#### WRITTEN EXERCISE:
Pull out every line in the entries below that contains the word "coordinates", and copy each one unchanged.

#### ENTRIES SUPPLIED:
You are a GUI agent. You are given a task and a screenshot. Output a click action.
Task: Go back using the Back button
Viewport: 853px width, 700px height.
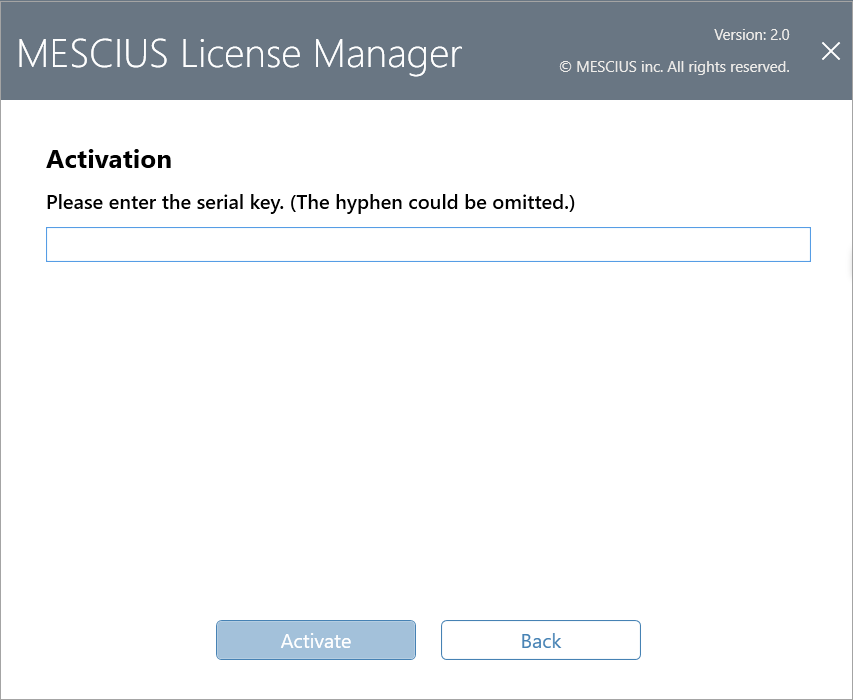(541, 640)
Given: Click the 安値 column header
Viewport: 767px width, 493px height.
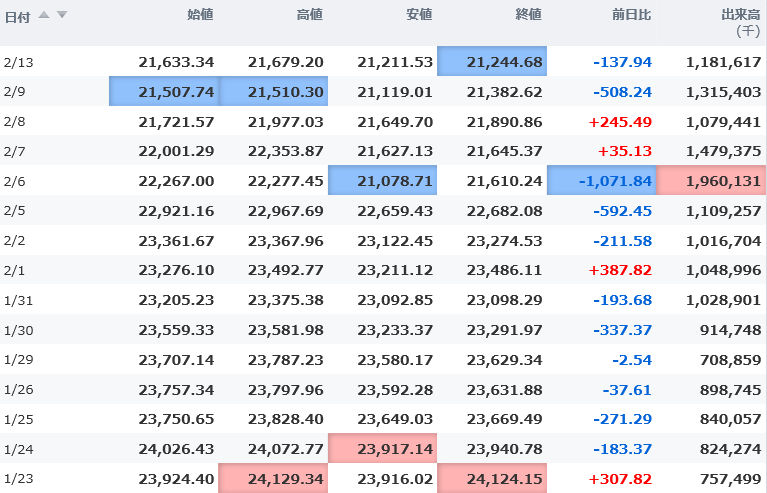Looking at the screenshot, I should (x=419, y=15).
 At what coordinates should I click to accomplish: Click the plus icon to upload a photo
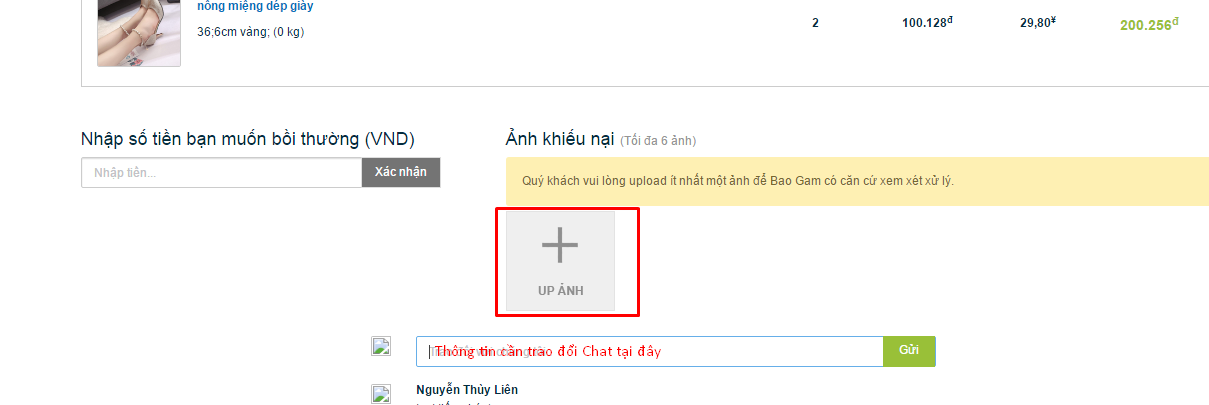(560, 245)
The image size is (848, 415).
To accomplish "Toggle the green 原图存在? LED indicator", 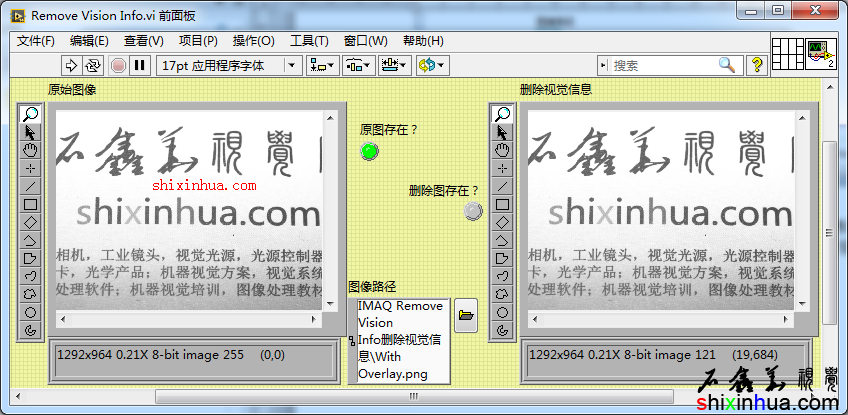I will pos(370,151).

...

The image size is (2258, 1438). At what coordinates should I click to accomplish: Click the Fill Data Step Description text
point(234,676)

#### PROBLEM SOLUTION:
 At what coordinates should I click to accomplish: Click the plus icon to upload a photo
The image size is (2258, 1438). At what coordinates should I click to accomplish: Click the Fill Data Step Description text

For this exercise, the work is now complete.